Tracking KPIs and benchmarking help practices improve overall. Competing with yourself is a phenomenal way to motivate and obtain goals, and benchmarking is the practice analytics way of doing that. By being able to review past performance, set goals for future performance and track current performance against those benchmarks, users gain valuable insight into what they're doing right and what they need to focus on more.
Physicians can improve performance and therefore patient satisfaction. Accessing patient reviews, physician diagnoses and treatments and patient outcomes provides a broad, overarching view of everything that makes up physician performance. Seeing it all compiled can reveal areas where physicians excel, as well as those that need work.
Because health care analytics is a combination of several different types of software, physicians have a handful of options when it comes to purchasing.
If you're a smaller practice that's just beginning to explore your data analytics options, you may opt for a stand-alone software system that only provides analytics. These tend to be less expensive and easier to navigate, but integration with existing systems can prove costly or time-consuming.
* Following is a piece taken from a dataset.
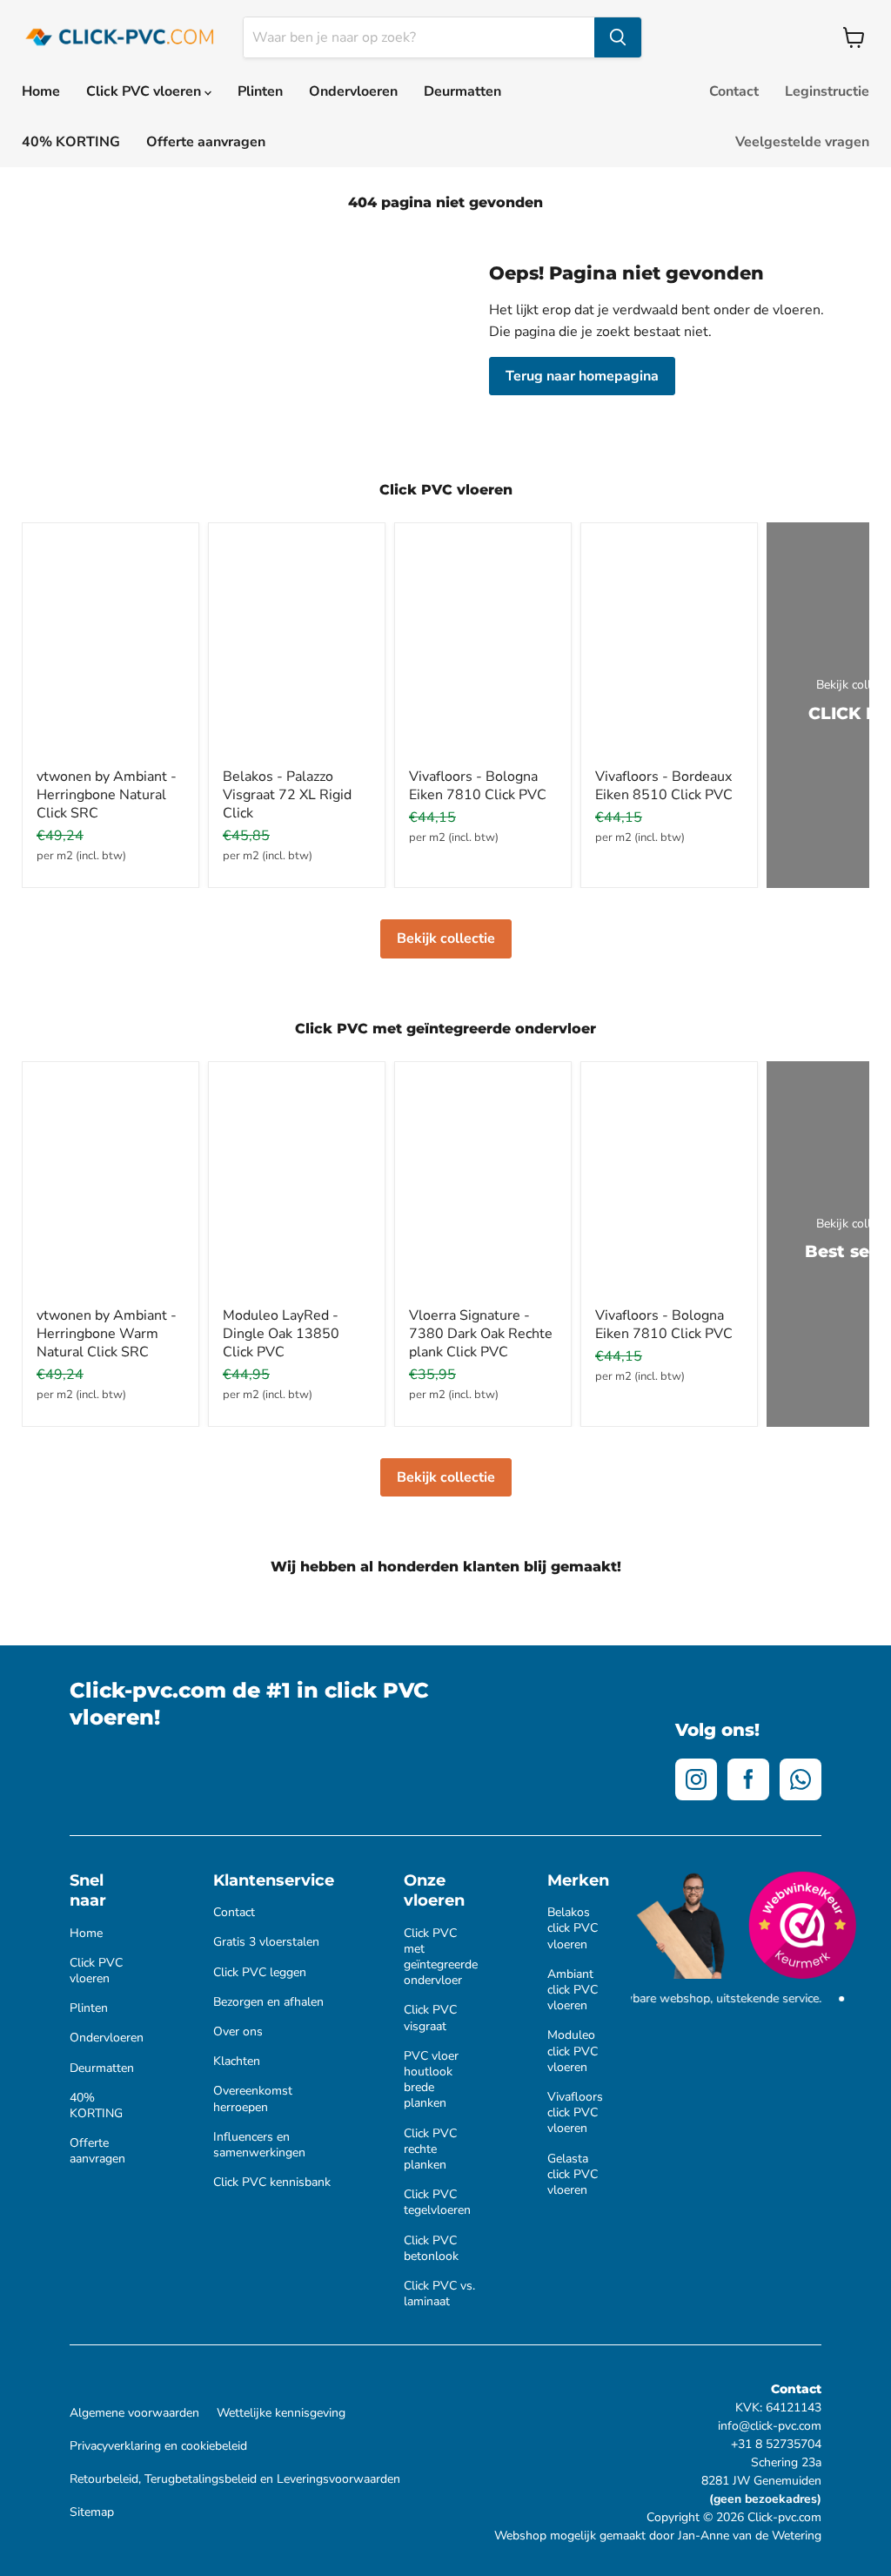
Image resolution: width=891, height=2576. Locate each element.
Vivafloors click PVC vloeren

If you're a larger practice with more resources, it's worth considering customizable data analysis systems offered by larger vendors or health care-specific data analysis vendors. These tend to run a little higher in terms of cost, but the medical functionality and knowledgeable support teams often make the expense worth it.
Finally, if your existing EHR provider offers a practice analytics module, you should absolutely explore it, regardless of your practice's size. The ability to add analytics functionality to an existing system without dealing with integration and having to learn a new format should not be overlooked.